A few miles to the north, the Hazara village of Qezelabad was visited by the Taliban even before they sacked Mazar. I could induce no car to take me there, but found a contact in the city, a young Tajik who had worked for the BBC. People shunned Qezelabad, Tahir said–it was rumoured a place of bandits, he’d never been–but soon our taxi was nosing between fields
smoothing to dust. Beyond the mound of its crumbled fortress, a mud village crouched under the white sky. We drove into silence and ruined streets. They wound off one another past breached rooms, where sometimes the paint was still bright on the walls–green and blue–and courtyards spread derelict. We trod them gingerly, as if trespassing. The cone of a rusted mortar bomb lay in a crashed basement.

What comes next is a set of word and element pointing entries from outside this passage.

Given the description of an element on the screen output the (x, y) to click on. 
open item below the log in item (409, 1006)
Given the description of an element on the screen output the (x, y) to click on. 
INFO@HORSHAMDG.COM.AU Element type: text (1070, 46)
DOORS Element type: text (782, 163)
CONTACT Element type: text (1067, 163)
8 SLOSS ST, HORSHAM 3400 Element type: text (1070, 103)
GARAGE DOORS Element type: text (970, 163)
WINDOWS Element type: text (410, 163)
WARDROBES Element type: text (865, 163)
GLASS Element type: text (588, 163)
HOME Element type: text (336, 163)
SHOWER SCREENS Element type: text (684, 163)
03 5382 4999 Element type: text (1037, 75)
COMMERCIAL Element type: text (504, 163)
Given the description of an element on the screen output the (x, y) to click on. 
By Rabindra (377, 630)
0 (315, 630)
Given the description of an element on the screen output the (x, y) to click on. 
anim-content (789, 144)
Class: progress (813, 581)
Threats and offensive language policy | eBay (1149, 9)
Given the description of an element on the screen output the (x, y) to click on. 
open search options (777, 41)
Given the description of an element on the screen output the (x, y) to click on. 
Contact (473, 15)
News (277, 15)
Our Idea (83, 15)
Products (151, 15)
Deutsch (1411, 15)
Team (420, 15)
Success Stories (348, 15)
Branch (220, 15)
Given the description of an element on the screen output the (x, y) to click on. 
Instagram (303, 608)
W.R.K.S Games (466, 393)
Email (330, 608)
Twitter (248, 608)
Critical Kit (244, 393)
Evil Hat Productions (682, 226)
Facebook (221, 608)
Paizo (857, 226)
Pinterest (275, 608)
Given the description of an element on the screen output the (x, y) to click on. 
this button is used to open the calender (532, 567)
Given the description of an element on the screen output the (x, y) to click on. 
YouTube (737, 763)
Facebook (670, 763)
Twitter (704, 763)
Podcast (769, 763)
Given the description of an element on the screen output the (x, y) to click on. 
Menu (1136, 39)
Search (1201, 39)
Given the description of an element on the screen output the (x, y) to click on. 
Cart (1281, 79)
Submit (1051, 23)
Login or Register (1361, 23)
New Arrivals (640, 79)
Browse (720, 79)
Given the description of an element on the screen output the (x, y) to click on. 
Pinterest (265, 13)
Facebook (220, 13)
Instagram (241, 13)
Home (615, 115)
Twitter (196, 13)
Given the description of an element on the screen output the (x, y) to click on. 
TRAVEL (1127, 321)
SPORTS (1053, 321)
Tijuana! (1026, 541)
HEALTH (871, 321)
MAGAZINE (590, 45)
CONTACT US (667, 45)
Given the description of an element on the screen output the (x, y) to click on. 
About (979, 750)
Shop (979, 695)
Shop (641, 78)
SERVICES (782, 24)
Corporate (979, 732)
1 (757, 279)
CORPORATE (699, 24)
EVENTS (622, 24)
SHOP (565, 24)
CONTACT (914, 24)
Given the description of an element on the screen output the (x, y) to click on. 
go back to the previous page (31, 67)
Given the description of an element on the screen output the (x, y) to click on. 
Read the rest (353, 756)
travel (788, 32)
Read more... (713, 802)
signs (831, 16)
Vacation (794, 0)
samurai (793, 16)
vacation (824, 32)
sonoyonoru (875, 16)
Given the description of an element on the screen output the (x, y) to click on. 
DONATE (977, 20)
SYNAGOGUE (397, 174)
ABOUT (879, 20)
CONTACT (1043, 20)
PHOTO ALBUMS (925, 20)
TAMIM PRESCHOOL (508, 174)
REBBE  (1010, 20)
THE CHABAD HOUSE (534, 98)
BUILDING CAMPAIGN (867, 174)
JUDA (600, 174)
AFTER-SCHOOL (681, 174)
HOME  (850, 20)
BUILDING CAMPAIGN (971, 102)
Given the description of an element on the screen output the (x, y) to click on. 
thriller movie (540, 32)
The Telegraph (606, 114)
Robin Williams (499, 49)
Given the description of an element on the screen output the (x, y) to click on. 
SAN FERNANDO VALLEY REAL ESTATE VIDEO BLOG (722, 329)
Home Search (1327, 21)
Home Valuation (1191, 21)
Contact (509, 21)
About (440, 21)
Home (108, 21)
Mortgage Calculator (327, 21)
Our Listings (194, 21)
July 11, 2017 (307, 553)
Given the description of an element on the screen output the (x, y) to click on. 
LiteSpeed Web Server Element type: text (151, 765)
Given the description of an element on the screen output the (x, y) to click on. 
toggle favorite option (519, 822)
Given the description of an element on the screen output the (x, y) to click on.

Yet people had returned. A rivulet snuffled between the walls, and women were washing clothes there, unveiled, squatted in the silt. The shell of a hovel was labelled ‘National Solidarity’ in Arabic, where a charity had come and gone. Only the mosque had been rebuilt, it seemed, where a group of men ushered us in with the harrowing grace of the poor.

They motioned me to a pile of cushions, and crouched or sat cross-legged around me, their beards twitching in their hands, their faces haggard, courteous, a little distrustful. Some showed high, polished cheekbones under crescent eyes–for the Hazara, it is thought, descend from the Mongols of Genghis Khan.

When the Taliban came, they said, they had escaped into the mountains, and at last to their fellow believers in Shia Iran. But their old people were left behind, with those who could not flee. They had been shot or stabbed to death. None were left.

‘People came from the outside to bury our dead,’ a man said. ‘They were lying in the streets, they told us, and in the houses. Old people, harmless. They were our elders. It was four years before we could return, after the Taliban left. And nobody knew their graves.’

‘There were once three hundred families living here,’ said another man. ‘Now there are barely a hundred. They killed thirteen people from my family.’

And another, a youth with a round, tight-skinned face: ‘My father stayed behind to protect our home. My mother took the children into the mountains. We did not see him again.’